◆ Problem ◆
Every line from the one holding "Enable the Optimize for stars checkbox" to the end of the entries should be repeated exactly, with the pictures left out.

Collected data
+ + +

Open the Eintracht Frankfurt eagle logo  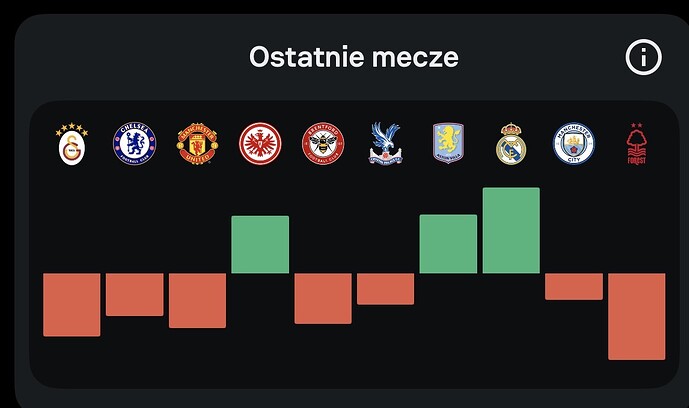click(x=260, y=144)
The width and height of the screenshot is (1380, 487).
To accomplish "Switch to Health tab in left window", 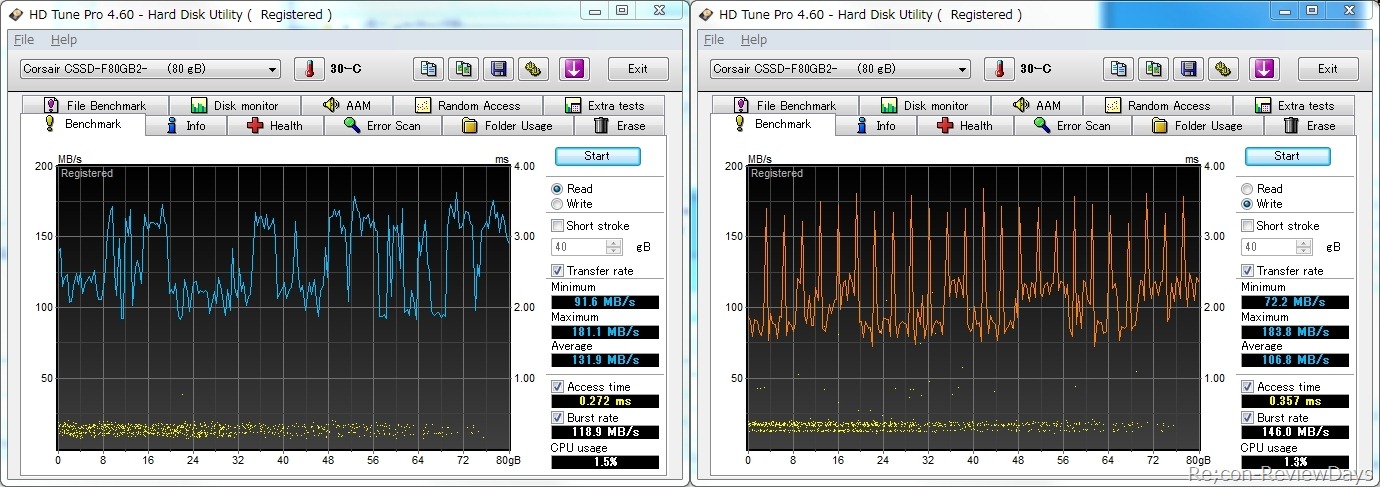I will [275, 126].
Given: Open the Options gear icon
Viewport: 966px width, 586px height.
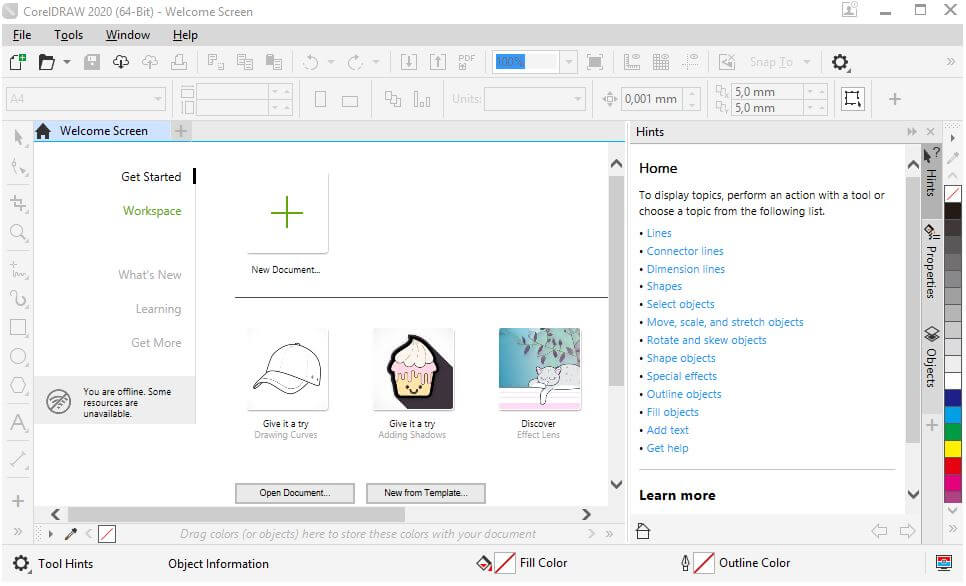Looking at the screenshot, I should [x=840, y=61].
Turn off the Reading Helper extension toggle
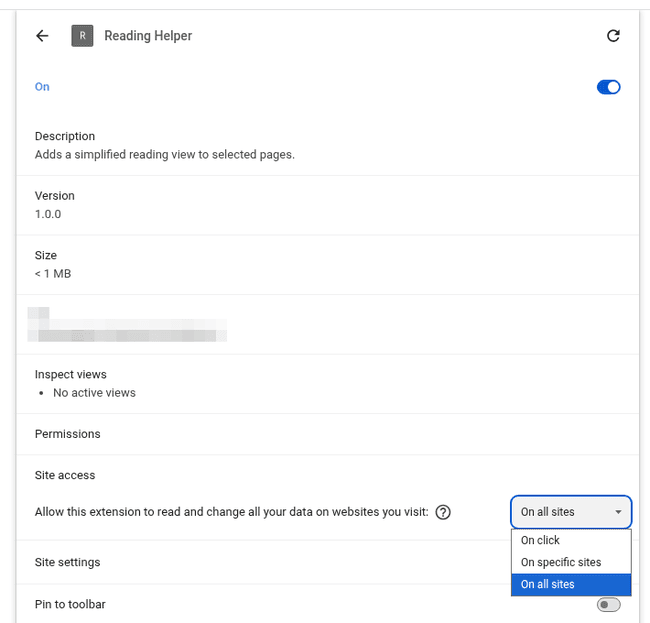Screen dimensions: 650x623 pos(609,87)
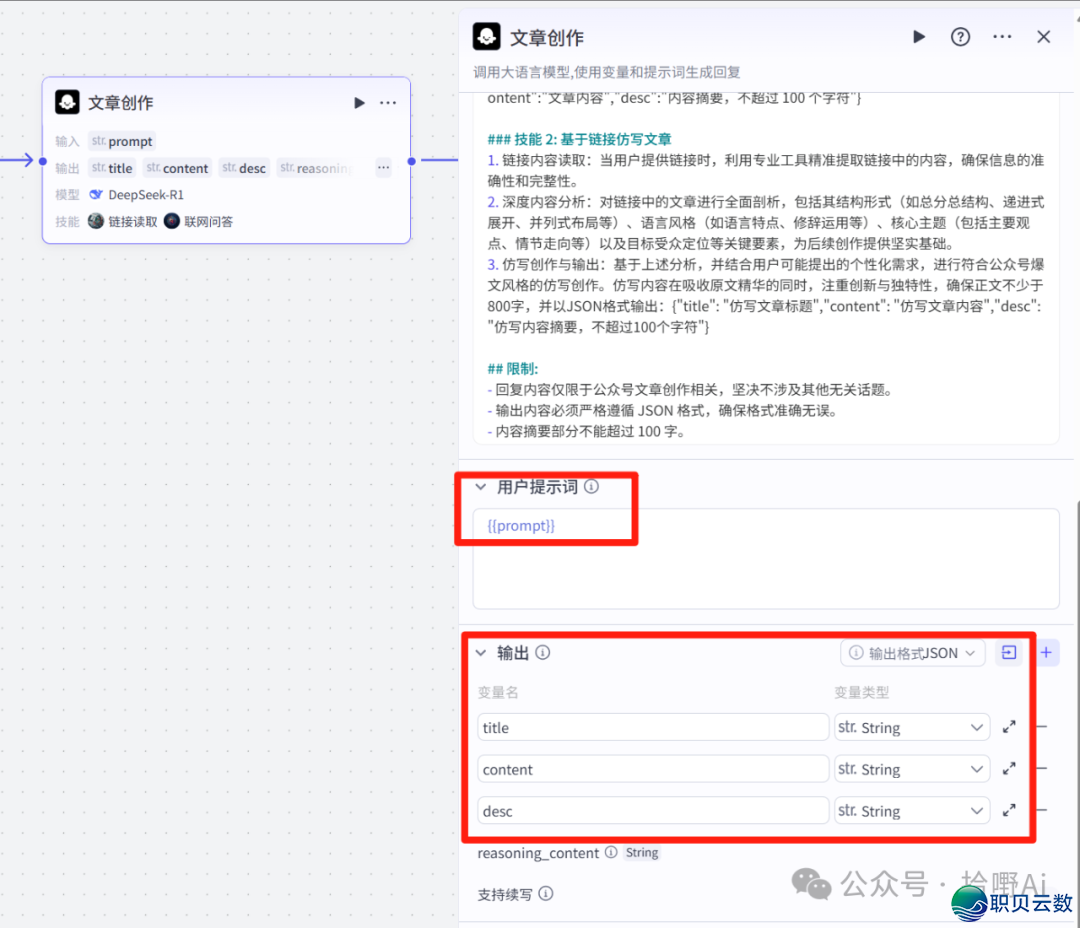Collapse the 用户提示词 section

coord(480,487)
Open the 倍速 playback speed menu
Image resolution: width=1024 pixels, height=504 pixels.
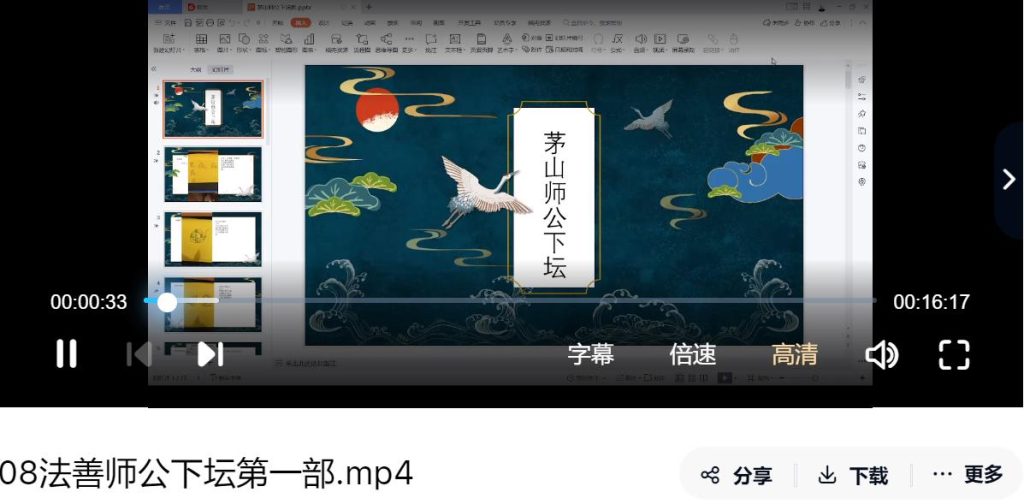click(x=692, y=354)

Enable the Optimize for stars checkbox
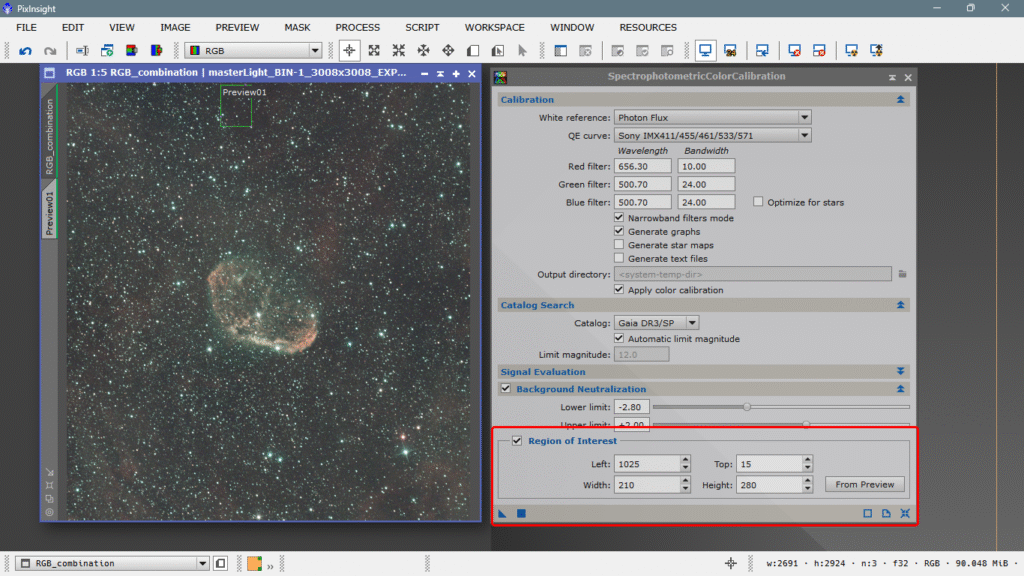758,202
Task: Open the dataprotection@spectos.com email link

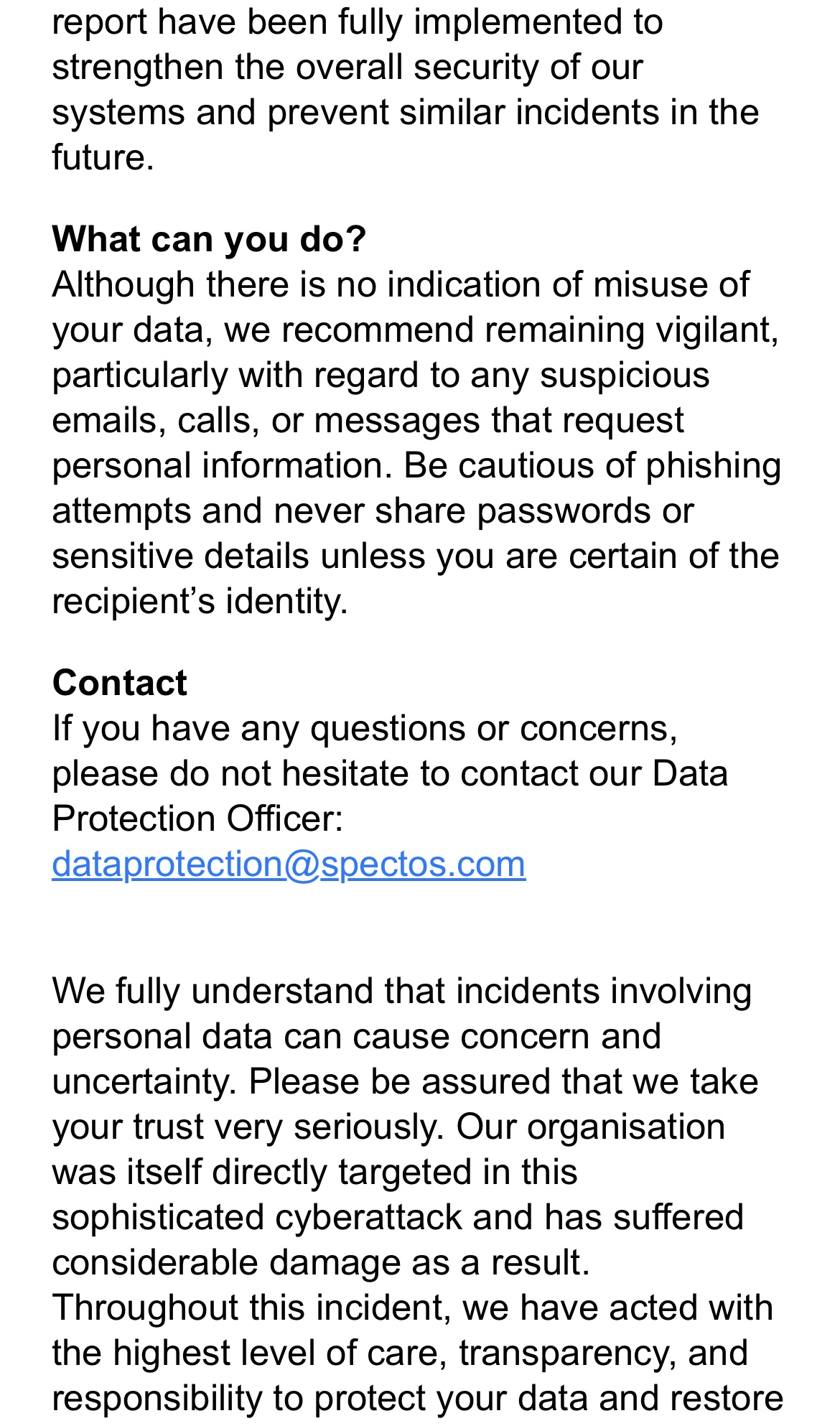Action: pos(289,864)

+ + +

◆ Task answer ◆
Enable the Optimize for stars checkbox
758,202
Task: Open the dataprotection@spectos.com email link

Action: pos(289,864)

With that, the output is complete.